Moreover, she was a Southern and her view are probably typical of people of that place and time. And if it really bothers you, don't read it; I don't believe it really considered a great work of art by scholars in any case.

The book has its flaws, the last quarter or so of it completely loses focus. It's still a fantastic example of historical fiction. Her depiction of what happens to Georgia in Sherman's march might as well not have the "fiction" label.
 
If you have so much as half a brain you will know there is a difference between depicting racist characters and the author himself being racist.
So what if MM was a racist? Many people who in RL are/were not nice, write great books or do good things. Holding up her racism 70 years after the fact is a bit silly.
 
Why on earth do you think a book glorifying the south can be anything but repugnantly racist?
 
Wait, the American south isn't racist anymore?

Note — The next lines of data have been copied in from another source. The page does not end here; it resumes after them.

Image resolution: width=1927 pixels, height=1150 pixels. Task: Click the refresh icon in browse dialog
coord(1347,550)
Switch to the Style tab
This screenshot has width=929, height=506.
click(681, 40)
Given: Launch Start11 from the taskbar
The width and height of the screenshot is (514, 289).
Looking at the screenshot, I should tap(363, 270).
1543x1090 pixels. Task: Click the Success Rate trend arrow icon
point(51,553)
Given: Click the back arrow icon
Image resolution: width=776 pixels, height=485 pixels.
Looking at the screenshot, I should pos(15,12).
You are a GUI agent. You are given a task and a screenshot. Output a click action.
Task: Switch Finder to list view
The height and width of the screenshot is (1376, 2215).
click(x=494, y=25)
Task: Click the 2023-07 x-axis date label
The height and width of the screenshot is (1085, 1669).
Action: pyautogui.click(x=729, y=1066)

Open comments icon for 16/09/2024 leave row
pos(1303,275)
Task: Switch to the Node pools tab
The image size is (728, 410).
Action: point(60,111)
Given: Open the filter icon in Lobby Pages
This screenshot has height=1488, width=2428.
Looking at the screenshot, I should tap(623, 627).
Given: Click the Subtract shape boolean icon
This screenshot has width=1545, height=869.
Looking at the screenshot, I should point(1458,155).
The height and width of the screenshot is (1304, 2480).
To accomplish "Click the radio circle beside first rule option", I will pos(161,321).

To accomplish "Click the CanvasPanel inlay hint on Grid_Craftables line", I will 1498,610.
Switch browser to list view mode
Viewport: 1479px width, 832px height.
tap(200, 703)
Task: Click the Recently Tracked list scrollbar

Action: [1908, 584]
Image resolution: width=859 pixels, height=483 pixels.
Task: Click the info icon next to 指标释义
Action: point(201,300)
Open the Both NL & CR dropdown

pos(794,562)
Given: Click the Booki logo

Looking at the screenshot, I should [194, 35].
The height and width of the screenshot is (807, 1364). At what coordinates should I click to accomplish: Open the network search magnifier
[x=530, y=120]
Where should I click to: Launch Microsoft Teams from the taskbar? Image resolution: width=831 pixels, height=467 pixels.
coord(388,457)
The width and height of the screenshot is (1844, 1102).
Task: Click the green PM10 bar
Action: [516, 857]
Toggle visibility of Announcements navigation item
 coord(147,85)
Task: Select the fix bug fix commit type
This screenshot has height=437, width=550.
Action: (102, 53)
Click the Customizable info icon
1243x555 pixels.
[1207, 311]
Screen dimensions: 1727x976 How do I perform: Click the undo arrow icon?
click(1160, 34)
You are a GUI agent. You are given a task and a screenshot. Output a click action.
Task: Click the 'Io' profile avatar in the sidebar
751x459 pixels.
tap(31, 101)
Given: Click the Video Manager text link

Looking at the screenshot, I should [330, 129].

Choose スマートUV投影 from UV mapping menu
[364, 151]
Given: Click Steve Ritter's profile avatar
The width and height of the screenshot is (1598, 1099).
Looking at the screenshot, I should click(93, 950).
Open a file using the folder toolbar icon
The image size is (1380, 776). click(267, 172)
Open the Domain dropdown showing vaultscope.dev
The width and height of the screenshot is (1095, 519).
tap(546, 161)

I wouldn't say it's entirely free of it. But there is a certain extent to which the South had it beaten out of them, where the North did not. So the North was less racist than the South to begin with. But while racism in much of the South declined, in the North is stayed more or less constant.
 
Pish posh. You want racist?? Try "Birth of a Nation". That was the previous century's "Avatar": epic in scale compared to anything previous, pioneered a lot of new camera techniques, and was extremely offensive to a small number of people nobody gave a crap about.
 
Pish posh. You want racist?? Try "Birth of a Nation". That was the previous century's "Avatar": epic in scale compared to anything previous, pioneered a lot of new camera techniques, and was extremely offensive to a small number of people nobody gave a crap about.

And it's still an artistic masterpiece, the film anyway. Like Triumph of the Will the message is abhorrent but still an amazing film.
 
Why? Because the author had some serious issues regarding race. I still like the book, though. However, Prissy sucks. Other main black characters are given some, however limited, dignity by the text, but Prissy exists solely to annoy the reader.

I don't actually think it's that weird to have some black domestic servants genuinely attached to their masters - some Russian domestic serfs certainly did so, and Russian serfs were de-facto slaves (though the racial part didn't come in here, of course). However, there is a fair amount of genuine racist episodes (like the slave from Boston episode in the OP, or everything involving Prissy).

Oh, and there's some racism in Huck Finn - Jim sometimes is a bit too stupid even for an uneducated slave, not to mention his complete subservience when Tom starts to use him as a toy for his Sword and Cloak ploys.
 
Another reason I found Gone with the Wind repugnant is that the main characters were repulsive and disgusting human beings, including the main character Scarlett O'Hara. I can't understand how she can possibly be looked upon as a romantic icon; <snip> like it. (She's better in the movie).
She marries her first husband out of spite for the husband's sister. He dies, and <snip>about him anyway. In fact, I'm gonna <snip> its worth". She had a child from the first marriage whom she actively despised. She refused to hold the child because Moderator Action: If you cannot post without swearing then stop posting! "he will make wrinkled her skirt", and sometimes forgot that the child was hers. What the hell! As a parent myself, I must say I have very low regard for people who treat their child with such utter contempt.
While she was supposedly raising her child and mourning the death of her husband, she was bored out of her mind. Why, because all the handsome lads had left for the war and there was no one left in the County to flirt with. She worked at the hospital caring for sick soldiers, but were disheartened because she could not use her charm those soldiers that were cute because of her widowhood. She went home crying at night, thinking "if only I can have Ashley, if only I can have some beaux". Wow. Unbelievable.
Eventually she stole her sister's boyfriend, and even rubs in her sister's face that she is now basically f*cking her man and has his hand in marriage. He dies, and once again, she doesn't give a rap. Her third husband she drives insane because she pines and even stares creepily at a picture of another man at a number of moments, but he sticks by her regardless in hopes her love will one day be directed at him.